I think we shall all agree with Dr. Haygood when he says, as he did at the meeting of the National Educational Association in Washington last winter, “This is bad enough.” And perhaps we should also be able to agree with him in the further statement that it “is far from being the worst of this sad case. The worst,” he says, “is this: the illiterate vote in these States is increasing. From 1870 to 1880 the increase of this army of ignorant voters in the South amounted to 187,671.” Of course this is worse, in one sense; for the more we learn of this illiteracy the worse we are off, no doubt. But there is a brighter side to this picture, thank God! It is dark enough, at best; and I want you to see it in all its blackness; but I do not want to paint it any blacker than it is. After you have seen the facts just as they are, you will still find on your hands a stupendous task; but you will have, I trust, some reasons for believing that it is not a hopeless task.
It is true, then, as Dr. Haygood says, that there was a positive increase of illiterate voters in the South between 1870 and 1880. He makes this increase in round numbers 197,000; the figures I have found increase it a little to 208,000. But that is not a relative increase. The increase in the illiterate vote does not keep pace with the increase of the population. The population increased 30 per cent. in the ten years; the illiterate vote increased less than 20 per cent. In 1870, more than 40 per cent. of the voters of the South were illiterate; in 1880, only 32 per cent. were illiterate.
This is what I call very substantial gain. Under the circumstances I am inclined to call it a splendid gain, one that is quite worth singing the doxology over, one that should cause us all to thank God and take courage.

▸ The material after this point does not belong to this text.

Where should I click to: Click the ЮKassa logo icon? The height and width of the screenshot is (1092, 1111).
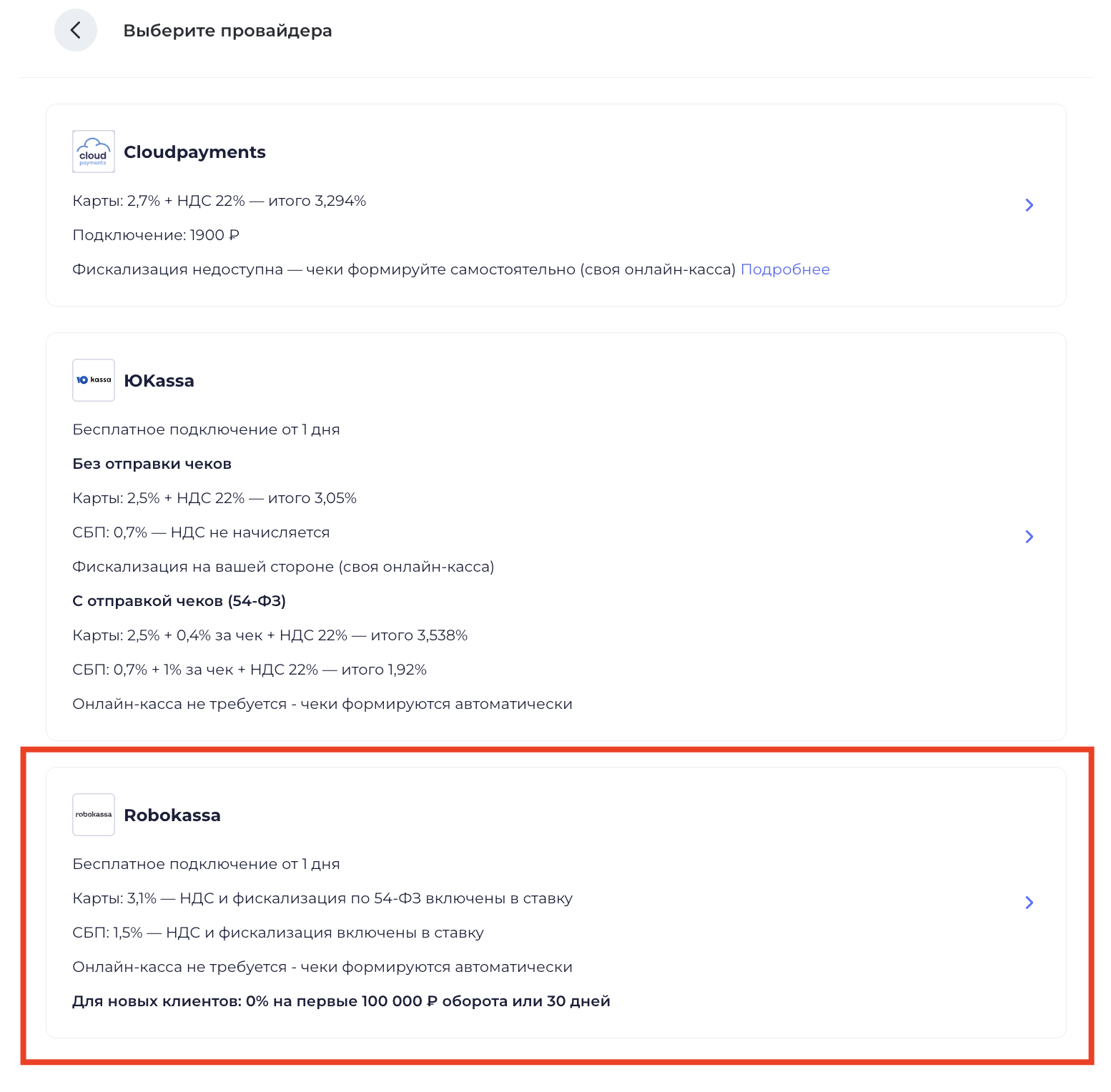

But there are other features of the case to my own mind still more significant. Dr. Haygood says in the same address to which I have referred: “In this downward progress the two races keep well together.” We have seen that it is not a downward, but an upward progress. And I think we shall see that instead of the two races keeping well together, one of them is falling a good ways behind. Which is it? “The increase of the illiterate white vote,” says Dr. Haygood, “was 93,279; of the illiterate negro vote, 94,392. The whites being in the majority, take the South as a whole, the increase of the illiterate vote is relatively greater among the Negroes.”
This is a great misconception. Dr. Haygood has no purpose whatever of misrepresenting the facts; we all know that. No man in the country is doing better work for the colored people than he is doing; no man deserves more honor; but he has misapprehended the facts in this statement; and I know that he will be glad to be corrected. It is true, then, that the actual increase of the illiterate white vote in the Southern States during the last decade was about the same as that of the illiterate Negro vote; 93,000 of the one, 94,000 of the other. But how was it in 1870? In that year there were in the Southern States 317,281 adult whites who were illiterate, and 820,022 adult Negroes. There were at that time considerably more than two and a half times as many Negro illiterates as white illiterates. Now, if the Negroes have added to their eight hundred thousand illiterates only about 94,000, while the whites have added to their three hundred thousand about 93,000, it seems to me that the relative increase is immensely greater among the whites than among the Negroes. In fact, the increase of the illiterate white vote, in the ten years, was more than twenty-eight per cent., while the increase of the illiterate Negro vote was only eleven and a half per cent.
Dr. Haygood gives the figures with respect to several of the States. “In Georgia,” he says, “the illiterate white voters in 1870 were 21,899; in 1880, 28,571; the illiterate Negro voters in Georgia, in 1870, were 100,551; in 1880, 116,516.” Let us see what these figures mean. In Georgia, in 1870, the whole number of males of voting age was 237,640; in 1880, it was 321,438. The increase of adult males was, therefore, about 31 per cent. But the increase in the whole number of illiterate voters was only about 18½ per cent. according to Dr. Haygood’s figures. The white illiterates, however, increased 30½ per cent. while the colored illiterates increased not quite 16 per cent.
Two other States in which we are deeply interested, are reported to us in Dr. Haygood’s figures, and, neglecting the numbers which he gives, I will give you the percentages, which he neglects. In Kentucky the number of male adults has increased 23 per cent. and the whole number of illiterate voters about 21½ per cent. But the per cent. of increase among the illiterate white voters is very nearly 23, almost keeping up with the increase of population, where the per cent. of increase among illiterate Negro voters is not quite fourteen.
In Tennessee the facts are still more striking. The increase in the whole number of males of voting age was, in the ten years, about 26 per cent., while the increase in the number of illiterate voters was only 13 per cent. The illiterate voters increased only half as fast as the voting population. Here, evidently, a very successful attack has been made upon the strongholds of illiteracy. But where have these victories been gained—among the whites or the Negroes? Almost wholly among the latter. The number of illiterate white voters increased during the ten years 24 percent., almost as fast as the population, while the illiterate Negro voters increased during the same period less than five per cent.
Taking these three States together, we find that the percentage of increase of males of voting age was 27; of illiterate voters, 18; of illiterate white voters, 25; of illiterate Negro voters, 12.